Still, this hasn’t stopped tech giants from adopting NFTs on their platforms — perhaps because crypto remains the highest funded fintech market of Q1 2022.

Meta has started using Facebook to test NFTs with select US creators following the May announcement that they’ll be doing so on Instagram. The company now also sells digital outfits from designers like Prada and Balenciaga for metaverse avatars.

Microsoft, Meta, Adobe, Nvidia, Ikea and Epic Games are among 30+ companies to join the Metaverse Standards Forum to establish standards for metaverse tech and develop new tools. The absence of Apple here indicates that the company isn’t fully on board the hype train just yet.

Definitely getting comfy on the hype train are eBay, which acquired NFT marketplace KnownOrigin, and Shopify, which launched Tokengated commerce as a way to reward VIPs.

As always, it’s a mixed bag. To the left, you’ll see investors expecting the worst in the medium-term. To the right, Forbes reports a more optimistic outlook for crypto’s future.

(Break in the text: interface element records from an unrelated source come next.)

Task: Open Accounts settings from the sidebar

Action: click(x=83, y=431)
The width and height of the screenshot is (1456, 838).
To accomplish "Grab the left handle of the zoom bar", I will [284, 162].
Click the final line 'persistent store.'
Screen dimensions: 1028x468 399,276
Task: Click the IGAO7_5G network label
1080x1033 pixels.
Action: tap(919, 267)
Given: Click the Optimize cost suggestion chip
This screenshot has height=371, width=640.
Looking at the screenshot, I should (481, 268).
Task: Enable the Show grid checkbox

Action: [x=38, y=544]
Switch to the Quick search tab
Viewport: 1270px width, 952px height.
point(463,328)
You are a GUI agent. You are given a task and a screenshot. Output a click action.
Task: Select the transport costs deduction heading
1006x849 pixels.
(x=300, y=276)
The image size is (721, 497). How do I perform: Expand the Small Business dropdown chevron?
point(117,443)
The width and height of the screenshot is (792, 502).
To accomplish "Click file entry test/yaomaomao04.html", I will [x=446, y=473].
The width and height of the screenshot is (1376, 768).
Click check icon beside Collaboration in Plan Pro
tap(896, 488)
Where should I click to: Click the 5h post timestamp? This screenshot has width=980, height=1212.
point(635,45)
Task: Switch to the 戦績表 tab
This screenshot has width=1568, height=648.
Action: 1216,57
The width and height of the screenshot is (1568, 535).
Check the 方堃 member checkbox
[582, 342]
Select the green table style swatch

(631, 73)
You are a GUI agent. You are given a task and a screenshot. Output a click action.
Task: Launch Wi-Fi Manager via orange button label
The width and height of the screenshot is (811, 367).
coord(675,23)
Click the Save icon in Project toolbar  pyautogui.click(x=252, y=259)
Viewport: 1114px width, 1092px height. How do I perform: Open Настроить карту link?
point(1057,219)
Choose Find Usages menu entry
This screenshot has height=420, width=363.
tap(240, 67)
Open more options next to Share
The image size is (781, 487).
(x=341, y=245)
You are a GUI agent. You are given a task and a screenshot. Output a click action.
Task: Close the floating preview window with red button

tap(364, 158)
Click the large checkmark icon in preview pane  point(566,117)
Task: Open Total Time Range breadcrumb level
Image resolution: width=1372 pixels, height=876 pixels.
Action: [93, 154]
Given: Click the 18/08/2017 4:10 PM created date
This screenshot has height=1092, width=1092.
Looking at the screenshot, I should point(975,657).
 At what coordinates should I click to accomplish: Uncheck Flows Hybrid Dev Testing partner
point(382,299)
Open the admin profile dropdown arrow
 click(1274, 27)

And somewhere in the middle, New York is ruffling some crypto feathers after passing a moratorium on Bitcoin mining.

Sentient AI? Sure, Why Not

With reports about Google-developed AI coming to life, we figured we’d dive in and do some definitely-not-paranoid research about the space.

Pinterest announced it will acquire The Yes, a shopping platform utilizing AI to allow users to shop personalized feeds. Cruise has officially been permitted to charge customers for driverless taxi rides in San Francisco on select streets, at night and during good weather.

In an effort to improve its audio tech game, Spotify is acquiring Sonantic, the AI voice platform that gave Val Kilmer a voice in the “Top Gun: Maverick” movie.

And finally, biotech startup Meta Pharmaceuticals (not that Meta) raised $15 million to develop new autoimmune drugs with the help of AI. If we were paranoid, robots choosing which pills we’ll be popping would be a bit daunting. But, again, we’re not paranoid. At all. Everything is fine.

Startups to Watch


($80.2M in funding) Veo has designed a camera and cloud-based subscription service to record and automatically compile highlights of sports games. The video content can then be accessed and shared on Veo’s platform. Right now, the company is expanding its US operations and enhancing the scope of its technology.


($10.7M in latest funding) A wellness app offering live wellness classes as a way of delivering a “personal trainer anywhere,” Buddyfit is currently furthering its international expansion plans and doubling its team’s size.


($5.5M in latest funding) A digital payment platform that allows anyone to split payments for online purchases across multiple combinations of debit and credit cards, Kasheesh will use its funding to fuel hiring efforts alongside scaling its platform.


($3.5M in latest funding) Ivella is a developer of banking and financial apps helping couples split their expenses. Its new capital will serve to fuel the company’s ongoing development.

TOCA Football

($40M in latest funding) The LA-based soccer technology company aims to disrupt and elevate the soccer experience through user-centered technology. Its new funds will be used to double the number of its facilities in the US and to open a site in the UK.